▶ Your goal
The records below are to be repeated exactly, minus any pictures.

▶ Exercise material
□ □ □ □ □ □ □

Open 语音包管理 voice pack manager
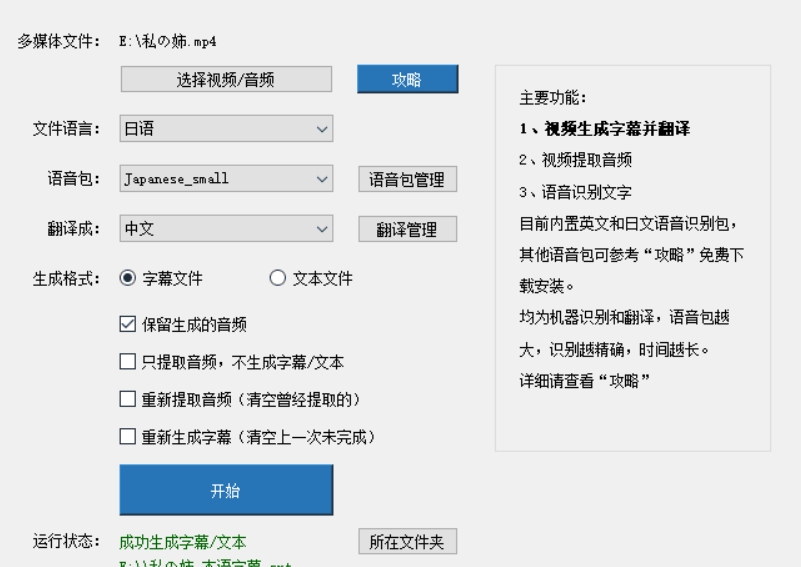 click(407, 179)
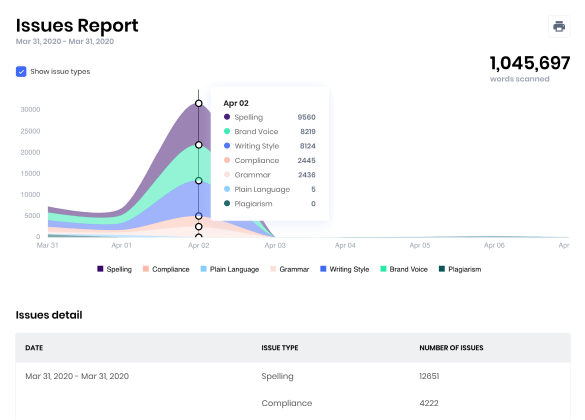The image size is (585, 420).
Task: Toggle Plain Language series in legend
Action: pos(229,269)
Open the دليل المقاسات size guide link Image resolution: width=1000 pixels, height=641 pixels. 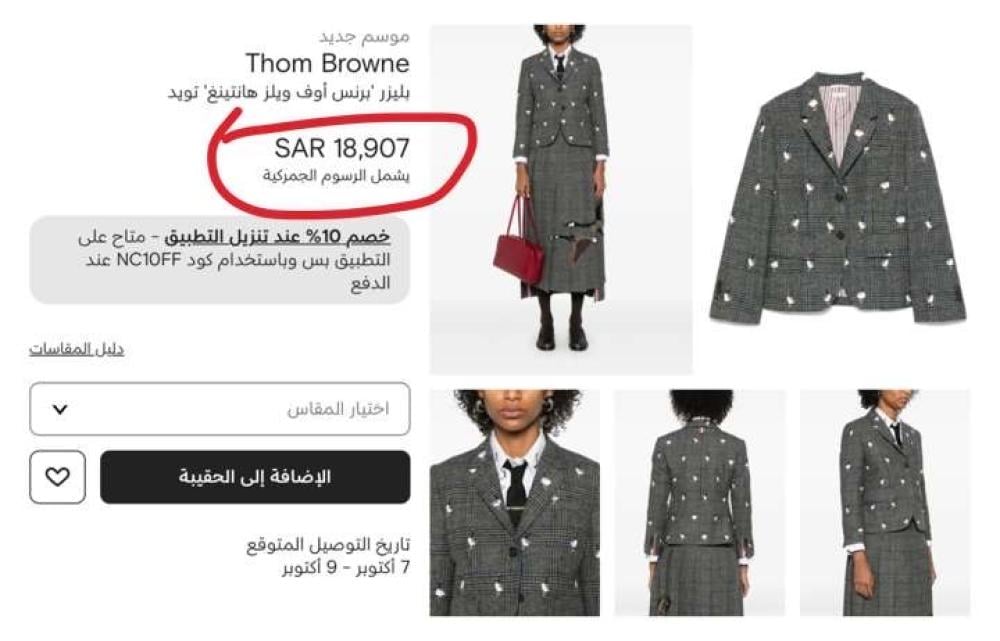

□ □ □ □ □ □ □

▶ Answer for the task
Open 语音包管理 voice pack manager
 click(407, 179)
The image size is (585, 420).
Task: Toggle Plain Language series in legend
Action: pos(229,269)
Open the دليل المقاسات size guide link Image resolution: width=1000 pixels, height=641 pixels. 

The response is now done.